Pontapé de Estugarda ‘Blackout’ com as luzes acesas
Dois dias de contactos com ucranianos em Kiev e na Alemanha fizeram-me perceber o motivo de eles terem surpreendido o mundo pela forma como resistiram à invasão russa
As mensagens demoravam muito a chegar, mas acreditei que fosse por causa do excesso de trabalho ou de solicitações que a impedissem de responder em tempo útil. Depois percebi que era por causa dos blackouts, os cortes de energia que duram em média 10 horas na capital da Ucrânia. Sem energia não há internet, logo, as comunicações de civis podem tornar-se um inferno. Mas um povo em guerra aprende a encontrar soluções. Ser diligente, ter uma atitude proativa e muita dedicação é uma forma de contornar os obstáculos.
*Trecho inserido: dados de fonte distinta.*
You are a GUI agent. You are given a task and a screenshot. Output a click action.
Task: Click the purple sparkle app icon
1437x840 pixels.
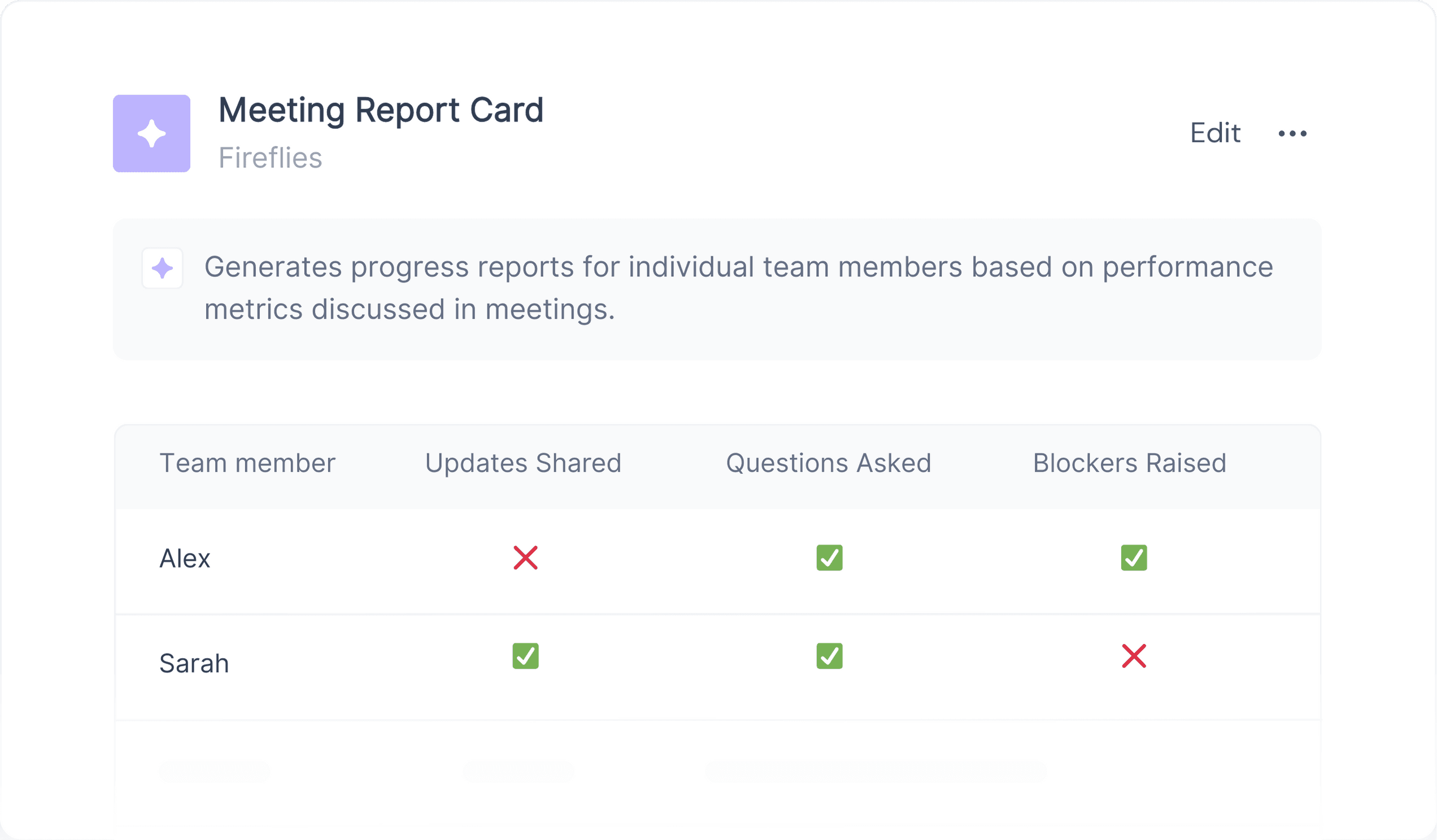[152, 133]
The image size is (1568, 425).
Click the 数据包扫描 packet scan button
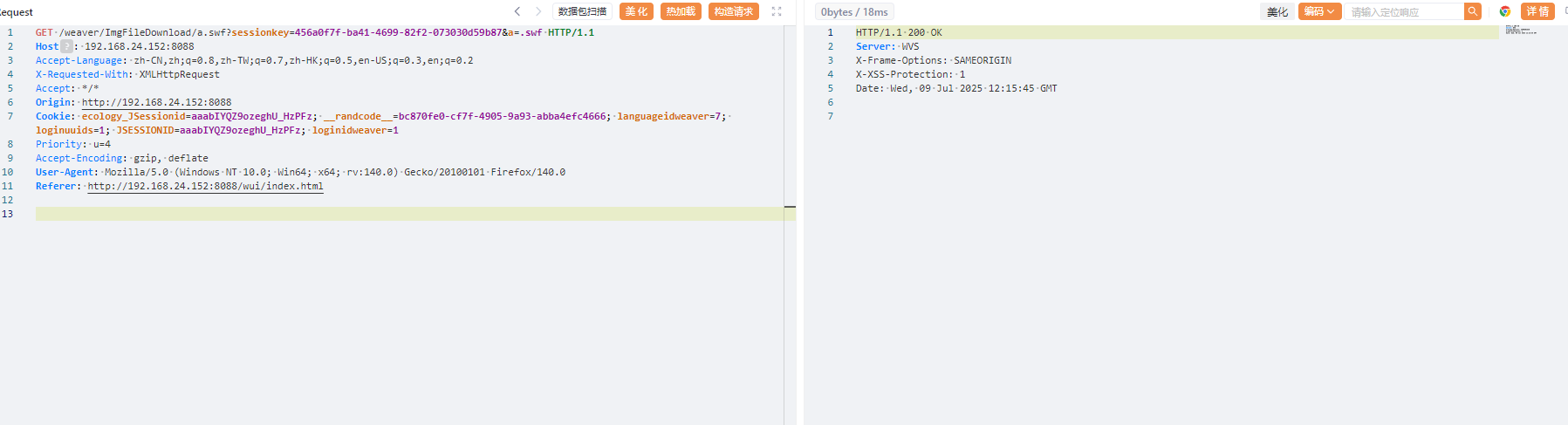[x=582, y=11]
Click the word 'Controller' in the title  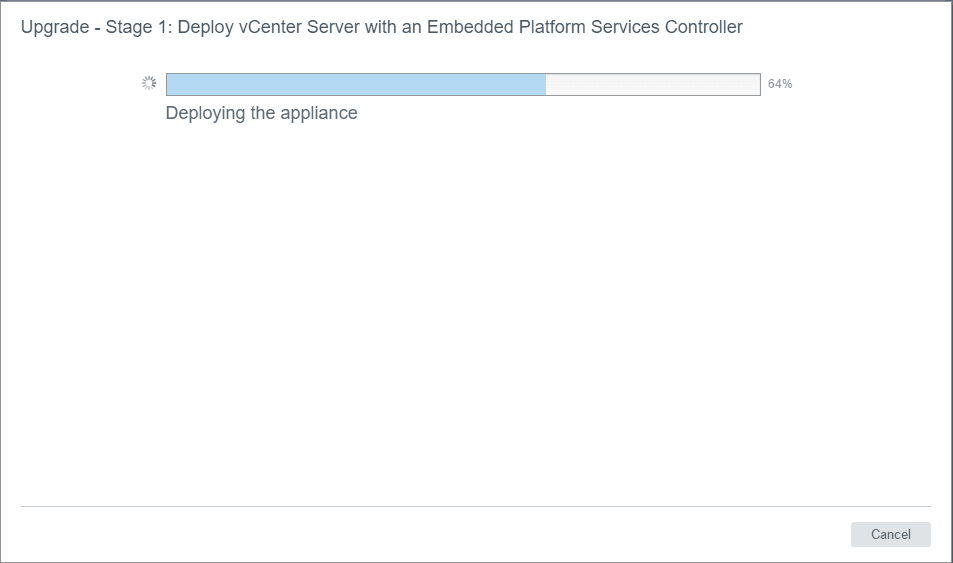704,27
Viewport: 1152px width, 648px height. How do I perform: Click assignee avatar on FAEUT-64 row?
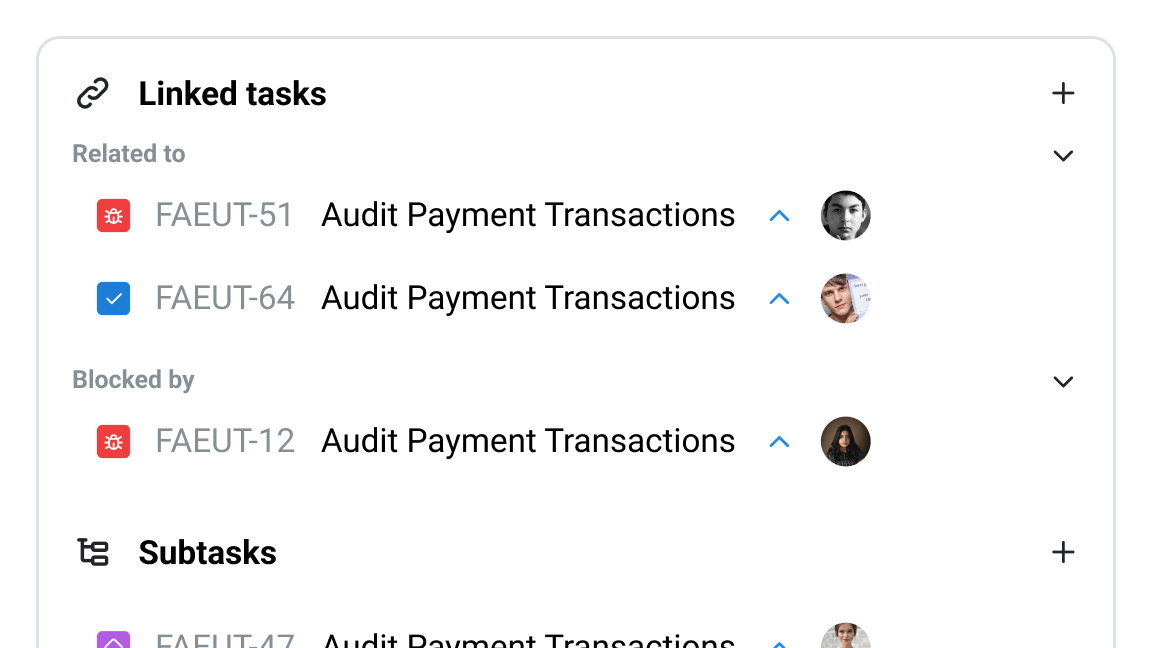tap(846, 298)
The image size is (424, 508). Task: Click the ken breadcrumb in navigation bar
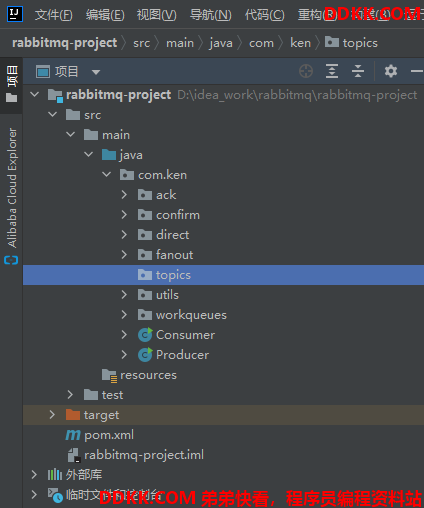point(300,43)
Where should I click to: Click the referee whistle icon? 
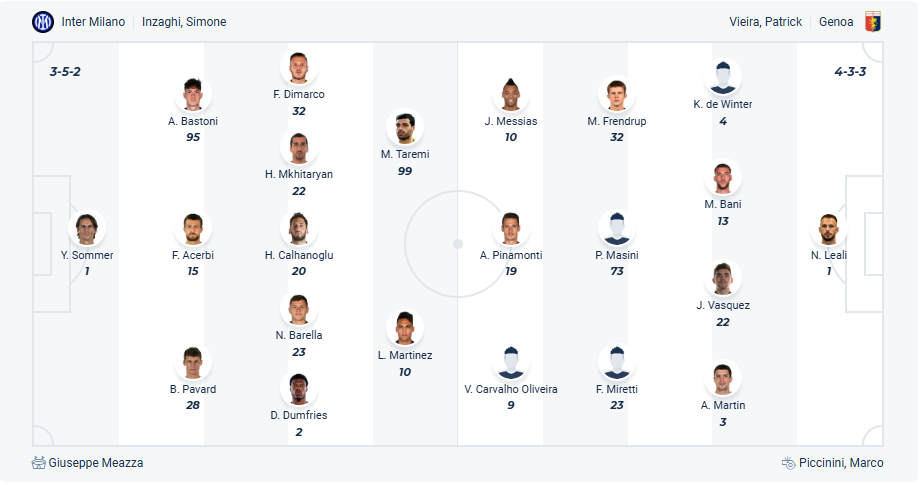(789, 463)
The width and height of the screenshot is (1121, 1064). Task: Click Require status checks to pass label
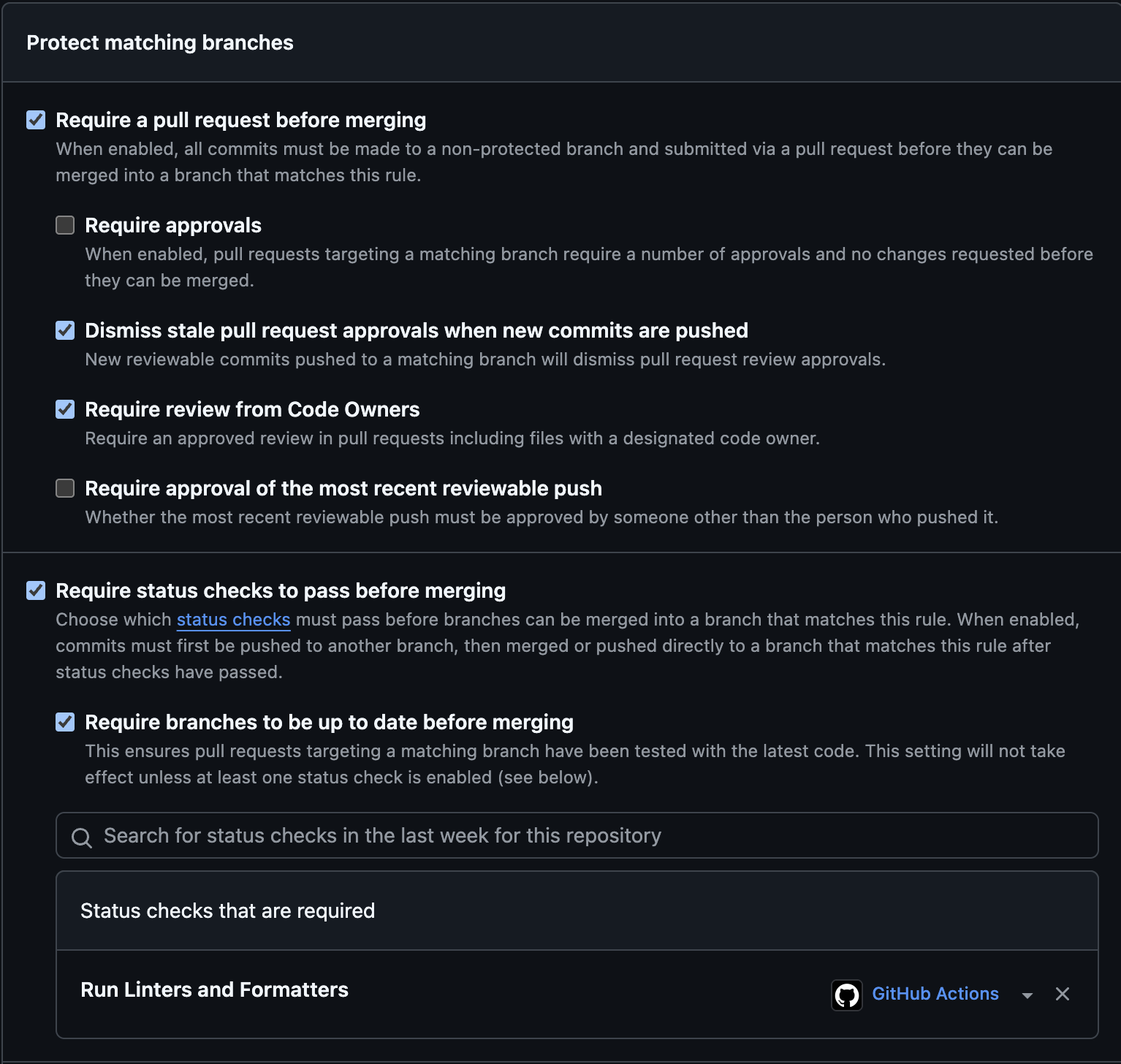click(281, 590)
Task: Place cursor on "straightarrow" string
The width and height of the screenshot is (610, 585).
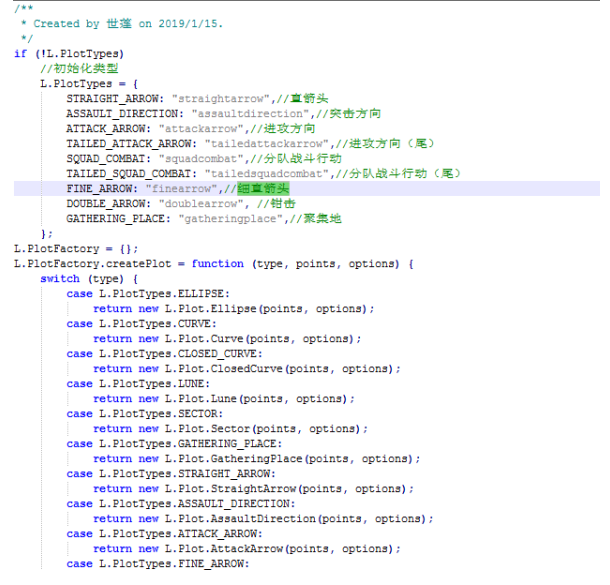Action: tap(221, 99)
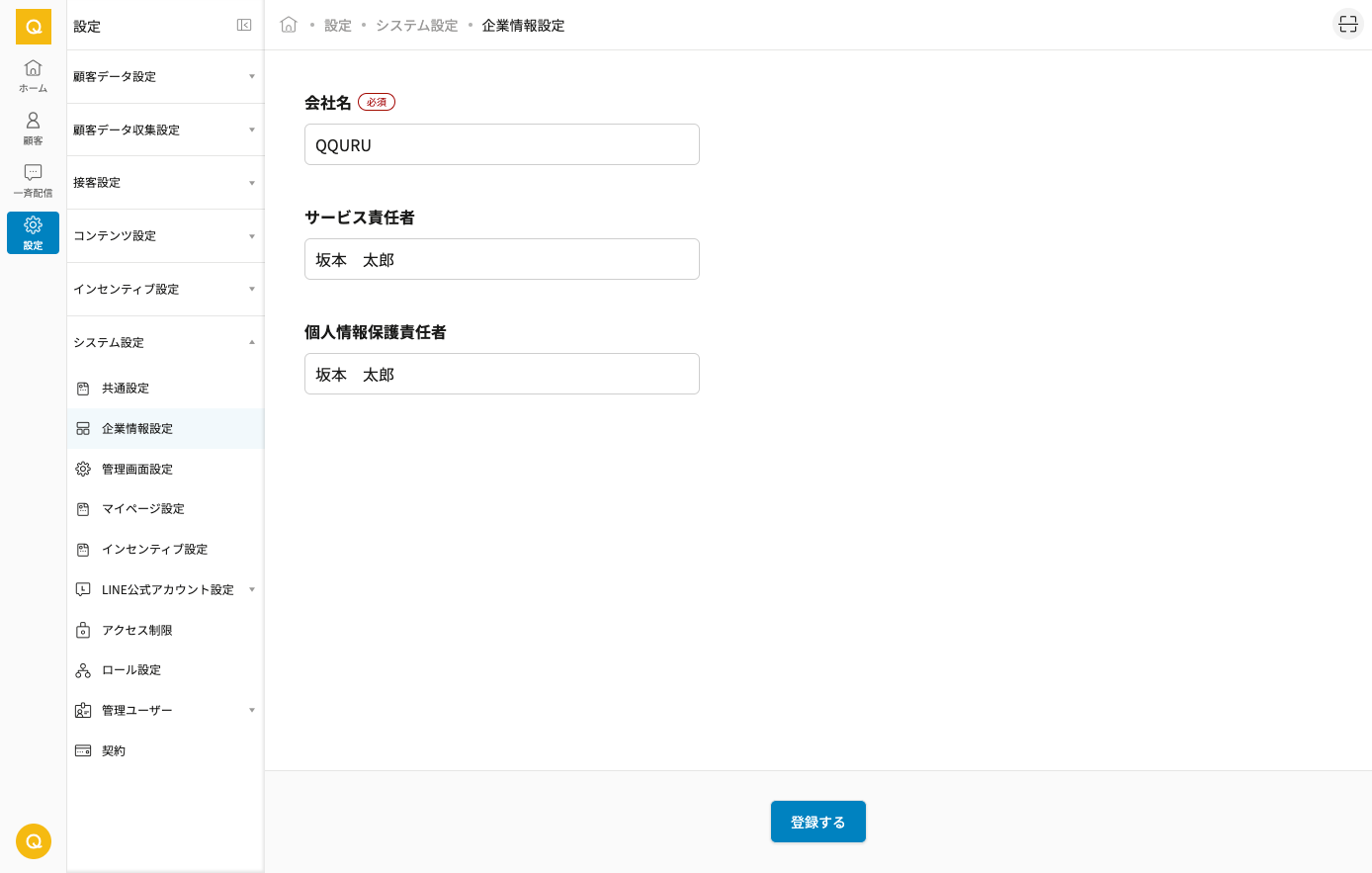Click システム設定 breadcrumb link

coord(416,26)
Conseguir organizar encontros com cidadãos ucranianos vítimas da ocupação russa em hotéis diferentes de Estugarda separados por mais de 30 quilómetros, em dia de jogo ao final da tarde e tudo a partir de Kiev pode ser uma dor de cabeça logística, mas nos dois dias de contactos com a Alina, Olina e os dois Oleksandr (uma das assessoras da federação lembrou-me, a brincar, que todos os homens de chamam assim) deu para entender o porquê desta gente ter surpreendido o mundo pela forma como resistiram aos ataques em escala da Rússia em fevereiro de 2022. São ágeis, não têm redundâncias, cumpridores e decididos em passar uma mensagem. Porque sabem desde há muito tempo que esta guerra se vence através da comunicação. Decorreram mais de dois anos desde que o mundo não falava de outra coisa e portanto é normal o assunto deixar as primeiras fileiras mediáticas. Os bombardeamentos deixam de ser abertura de jornal porque se tornam o novo normal e só será verdadeira notícia quando um dos lados cair.
A Ucrânia encontrou no Euro 2024 um palco para recolocar o foco no seu território: trouxe uma bancada destruída do estádio de Kharkiv para expor em várias cidades alemãs (começou em Munique, passou para Dusseldorf e irá deslocá-la para Berlim, palco da final), fez campanha nos estádios e tentou mitigar a dor de muitas vítimas diretas e indiretas de uma guerra que parece não ter fim e cuja indefinição e indiferença serão porventura um inimigo tão feroz quanto o invasor. O pior blackout é aquele que se dá com as luzes acesas.